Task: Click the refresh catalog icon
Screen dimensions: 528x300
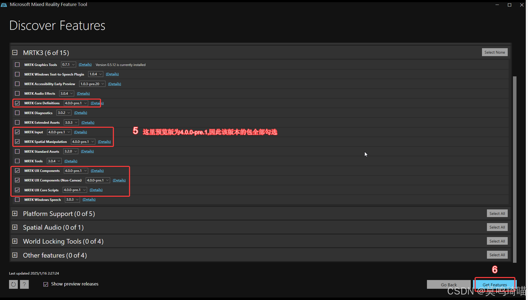Action: tap(13, 284)
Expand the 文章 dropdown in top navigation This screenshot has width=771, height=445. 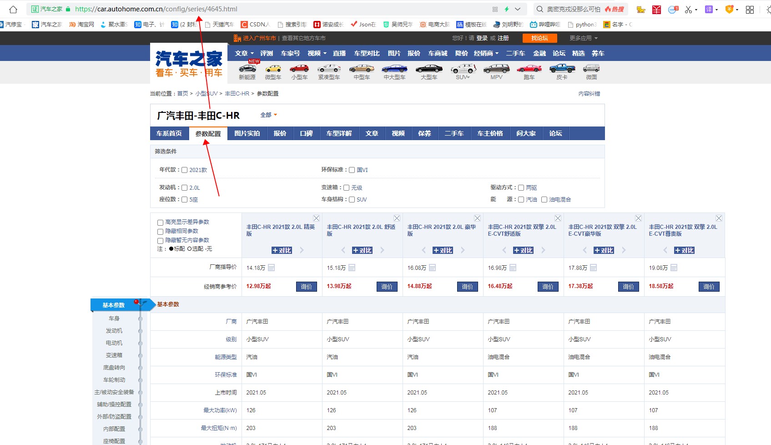click(x=244, y=53)
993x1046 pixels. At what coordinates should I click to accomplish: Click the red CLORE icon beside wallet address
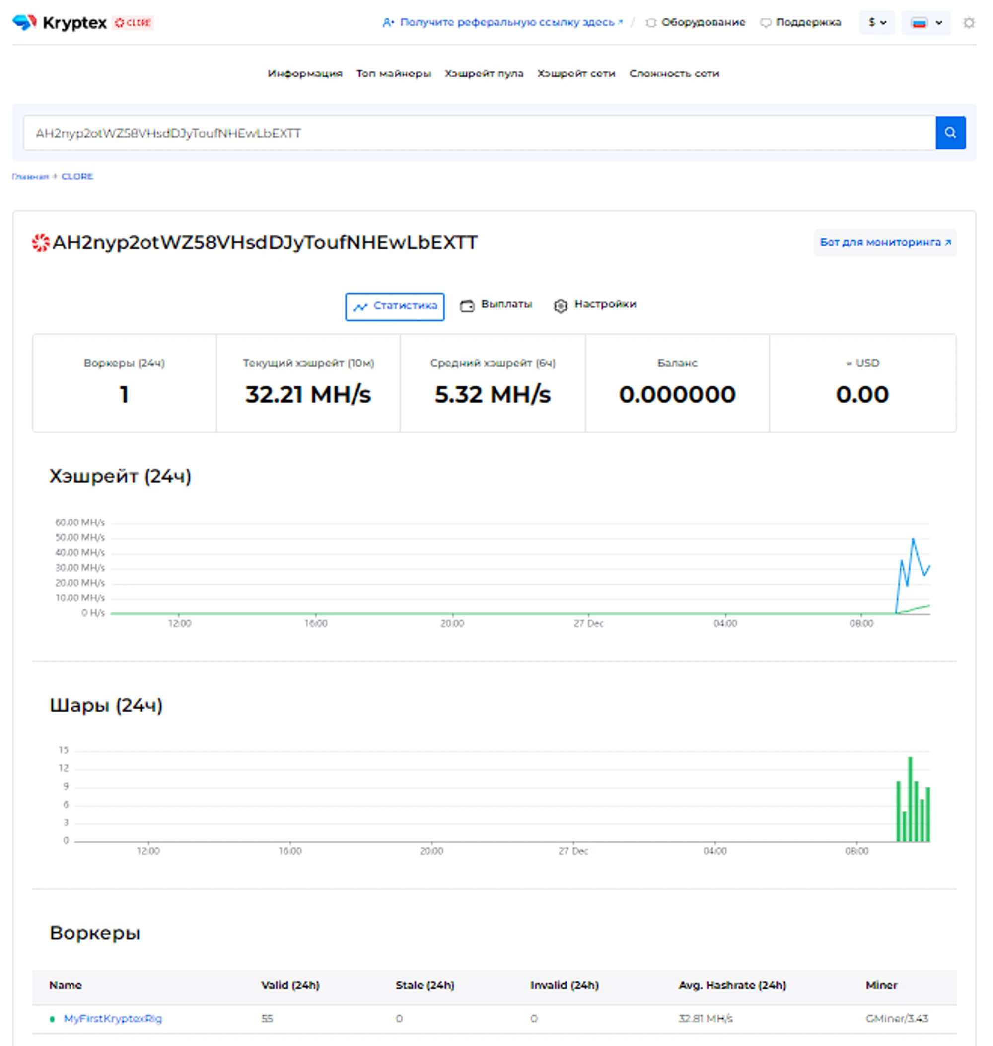coord(41,243)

****************

• [Required action]:
For this exercise, output only the lines from the one bearing "993x1046 pixels. At" to the end of the material above, exactly as written, with pictures left out.

• [Solution]:
993x1046 pixels. At what coordinates should I click to accomplish: Click the red CLORE icon beside wallet address
coord(41,243)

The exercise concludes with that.